Some people find their way into films and sometimes films find their way into people.

Acocks Green director Steve Rainbow has spent 20 years making short films like Quest For Fire, a three-minute search for the hottest curry in the world.

But it’s his experiences of working with the homeless in real life that is helping him to make waves on the silver screen with his first feature, NFA (No Fixed Abode), the story of an ordinary, loving father who wakes up with no home.

Because it leaves a lasting impression on viewers, NFA was well-received at Edinburgh and then at the MAC where it played under the talent-encouraging Departure Lounge series organised by Moseley-based Professor Roger Shannon, the former Birmingham International Film Festival director.

A homeless charity fund raiser, Steve Rainbow is not alone in the approach of using one career to propel himself into the movies.

The next Departure Lounge presentation at the MAC, on Thursday, October 25 from 8.30pm, will be Last Shop Standing – the rollercoaster story of Britain’s independent record shops.

Its Kings Heath-based director, Pip Piper, began his career as a youth worker but realised that his organisational skills would be handy for making films.

Partly financed through ‘crowd-funding’, Blue Hippo Films’ Last Shop Standing has already had a sell-out screening at the Electric Cinema this week, evidence of a renewed sense of vibrancy spreading across the city’s filmmaking landscape.

Another local filmmaker making a big impact is Electric Cinema owner Tom Lawes, whose new film The Last Projectionist – a story about the end of traditional projection combined with a delicious social history of the Electric itself – has been touring the country since June to great acclaim.

The multi-talented Lawes directed, edited, graded and sound mixed the documentary as well as composing the score in order to tell the story of now retired local projectionists like John Brockington and Phil Fawke.

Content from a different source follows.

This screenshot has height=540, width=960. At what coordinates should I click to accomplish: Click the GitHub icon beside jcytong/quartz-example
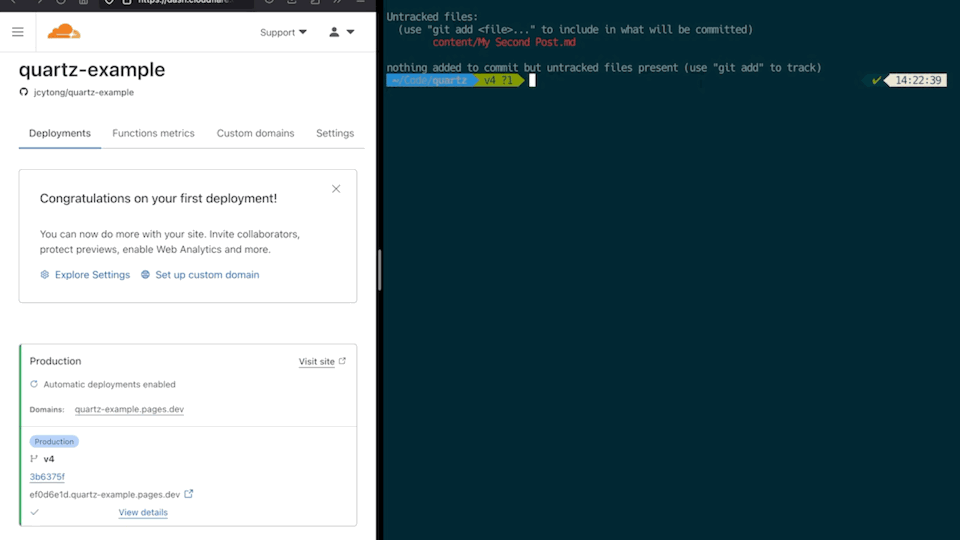(x=24, y=92)
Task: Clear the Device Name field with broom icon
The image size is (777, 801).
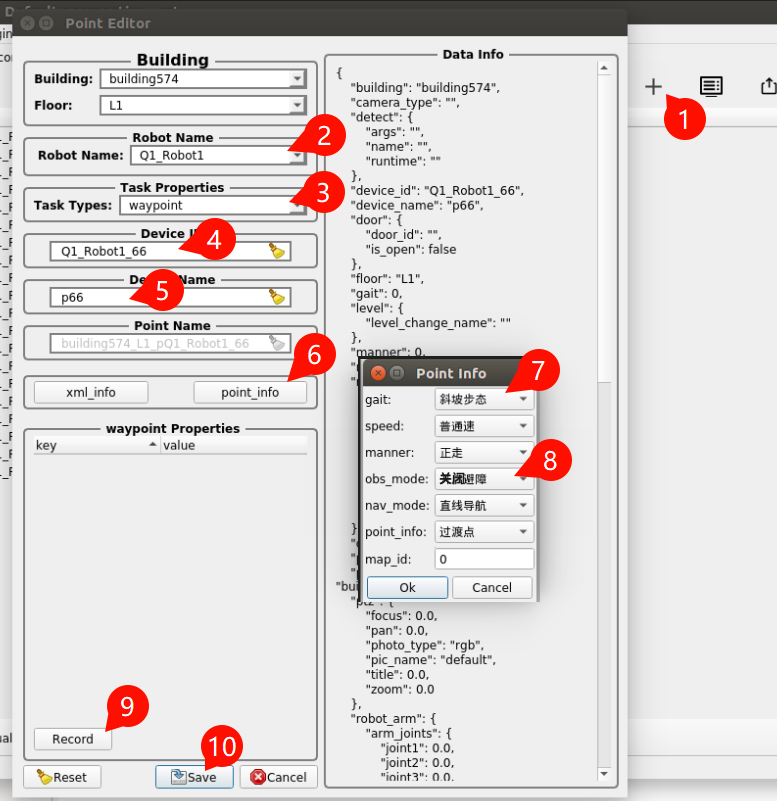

It’s on their shoulders that Lawes, Piper and Rainbow and others like Steffan Aquarone (Tortoise in Love), Debbie Aston (Made in Birmingham) and Michael Baig-Clifford (Turbulence) are now carrying the city’s film heritage forward.

Roger says: “It’s all looking very positive. These producers and directors represent a new generation of challenging filmmakers who are hoping to put Birmingham back on the map from Birmingham itself.”

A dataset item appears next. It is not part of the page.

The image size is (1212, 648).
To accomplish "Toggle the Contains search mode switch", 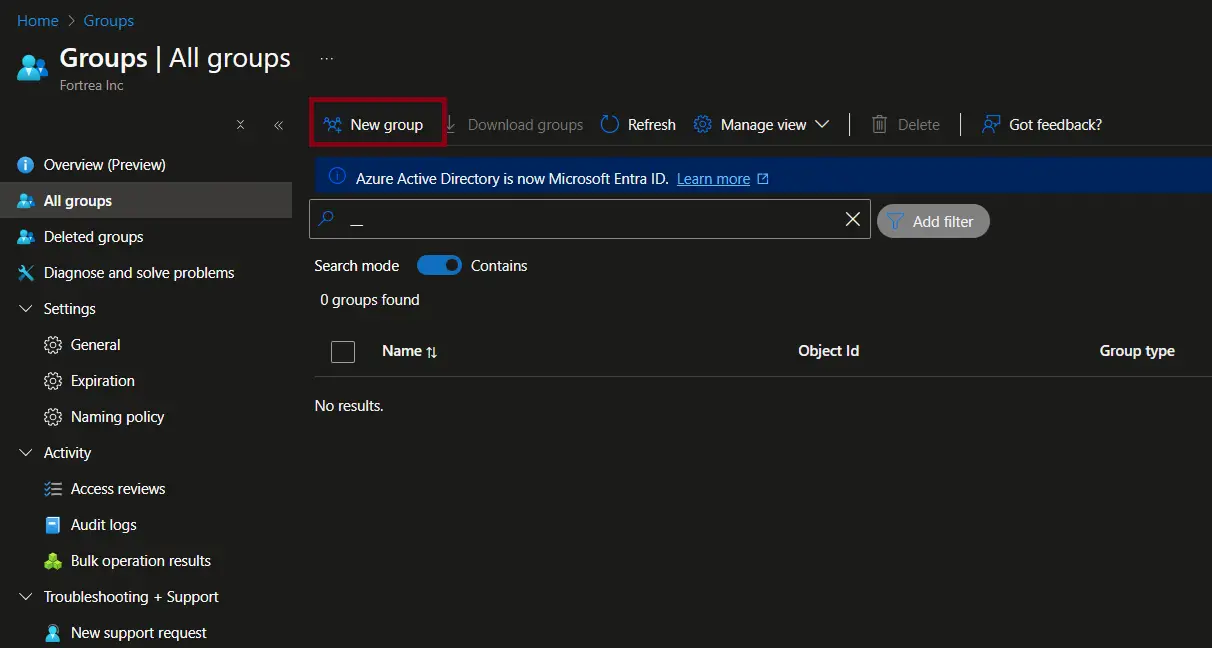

Steve, who went to Solihull Technical College and has a degree in art, says: “My aim now is to get NFA screened at more festivals and to try to get a short run distribution deal.” Financed by 104 Films, a company named after a city bus route by Sutton Coldfield director Justin Edgar and fellow filmmaker Alex Usborne, NFA only cost £25,000 to make, but it stars Sutton Coldfield’s own Hollywood star Patrick Baladi (The International).

Steve, who has a nine-year-old daughter, Ruby, says: “The leading character is on screen for 90 per cent of the time, so it was vital that we got the right actor.

“I knew Patrick could pull it off. Making a feature is what I’ve always wanted to do and Justin and Alex just let me get on with directing it, with Justin just turning up on the last day for some free booze!”

His two important lessons are to convince people that you know what you are talking about and to be able to do something worthwhile.

Once he’s up and running on set, Steve likes to work fast.

“If you have ‘got it’ on the first take, then that’s it,” he says.

“And if you can do your work with a smile then you will get a lot more out of people.

“I like to give people their freedom, otherwise why bother hiring actors and a director of photography if you are not going to let them do their job?

“I wanted to put unusual parts of Birmingham on screen and whatever I wanted Film Birmingham gave it to us.”

For his next trick, Steve is planning an ambitious attempt to re-work Hitchcock’s Rear Window in Fun With Caravans, about a man who has broken both legs and can only contact the outside world using computers.

“And I could do that on a shoestring budget,” he says with a twinkle in his eye. “I would always find a way to make it.”

When Steve does, he’ll be following a classic piece of Birmingham film-making history. Hitchcock was given his first directing job by Michael Balcon, the city-born son of Eastern European immigrants who ended up running the Ealing Studios and helping to found BAFTA, as well as paving the way for grandson Daniel Day-Lewis to become the first non-American to win two best actor Oscars.

Proof that somewhere, over the Rainbow... stars will always shine.